Seasonally in South Africa, there is a small difference between UV radiation which sounds out a loud warning to folks who, on balmy winter days, think that no protective sunscreen is needed and sun exposure/tanning can be increased to much longer because they do not feel uncomfortably hot. So how much sun can we handle safely and how much is enough?

Well, a guiding principle to judge this is knowing your minimal erythemal dose (MED). One MED is scientifically defined as the minimum dose of solar radiation needed to produce skin erythema ("reddening"). Put plainly '“ the time it takes before one feels the sun "burn". Of course, what one immediately realises is that this will vary from one skin type to another. The classification of skin has been a topic of intense conjecture through the years, none more so than in a South African context for obvious political reasons. However, it is pertinent at this point to distinguish between classifications of "skin colour" and the dermatologically defined "skin type". In 1975, Fitzpatrick, a dermatologist, introduced a classification system in which skins were categorised from Type I - "very light/Celtic looking" through a grade of darkening to skin Type VI representing "very dark/black" skin.

A quick way to measure your MED is by going out into the sun during midday and exposing a normally sun-exposed area such as the forearm, to the sun. Importantly, note the time from first exposure till the first feeling of sunburn.

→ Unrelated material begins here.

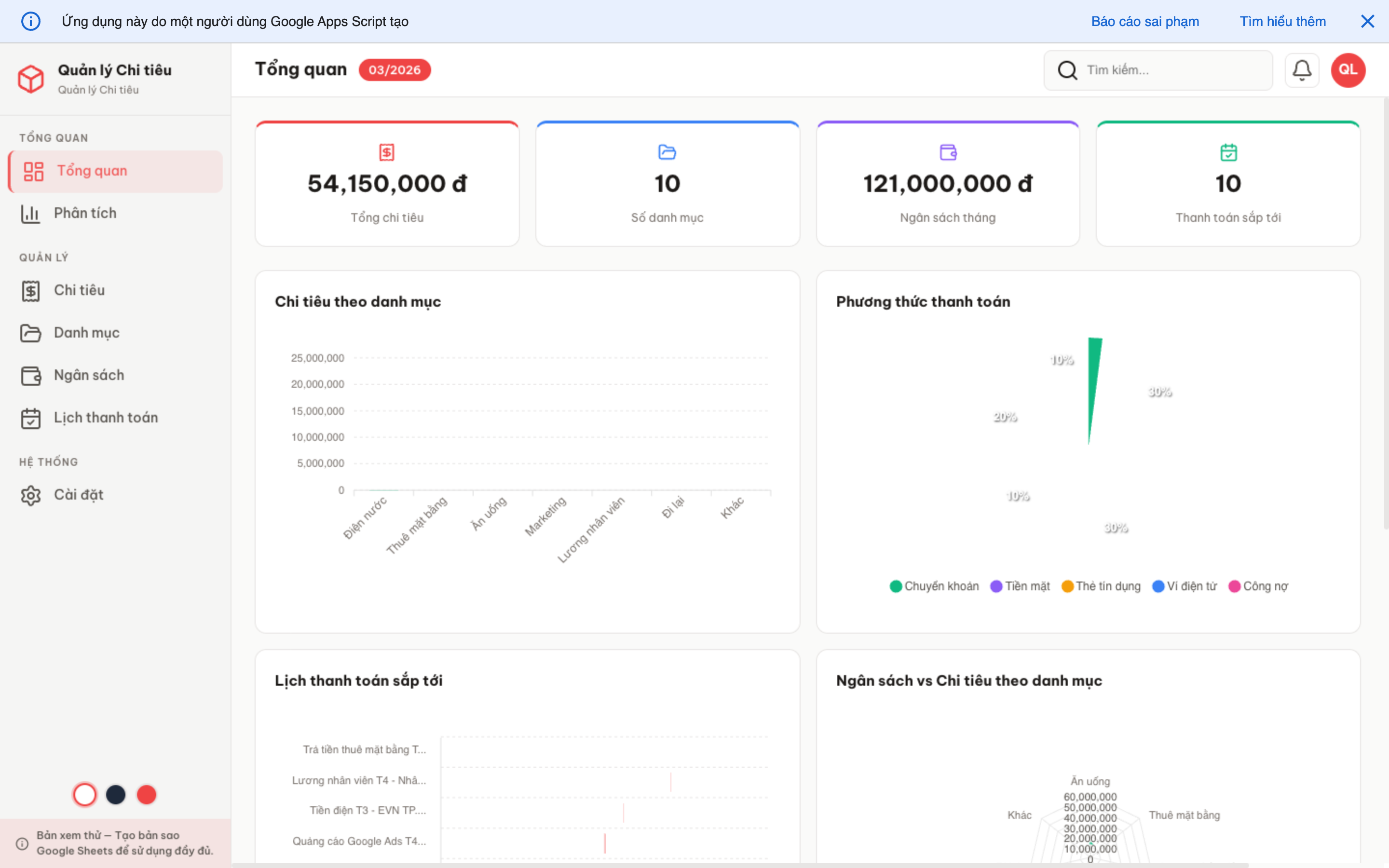Click the red cube app logo
This screenshot has width=1389, height=868.
31,79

This time is then considered to be 1xMED and is specific for your skin type. This time will vary seasonally and it must additionally be noted that previously sun exposed areas of the skin will have a higher MED than non-sun exposed areas. The good news is that exposure in the sun to 1 MED is just enough to activate the production of the pigment, melanin, in skin cells '“ the pigment which protects the cells from damage and causes overall darkening and even tanning of the skin. The bad news is that the majority of sunbathers expose themselves to numerous MEDs which may lead to irreparable damage to skin cells and increase the potential risk of skin cancer.

Remember then, during that long, lazy walks on a sun-drenched beach on a cool winter's day, protection is still needed to "save our skins".

  • Dr Lester Davids is a senior lecturer in the Department of Human Biology, where his research focuses on using human skin as a model to study skin related disorders such as vitiligo and the molecular mechanisms underlying skin cancers, with a view to improving therapy for melanoma and non-melanoma cancers.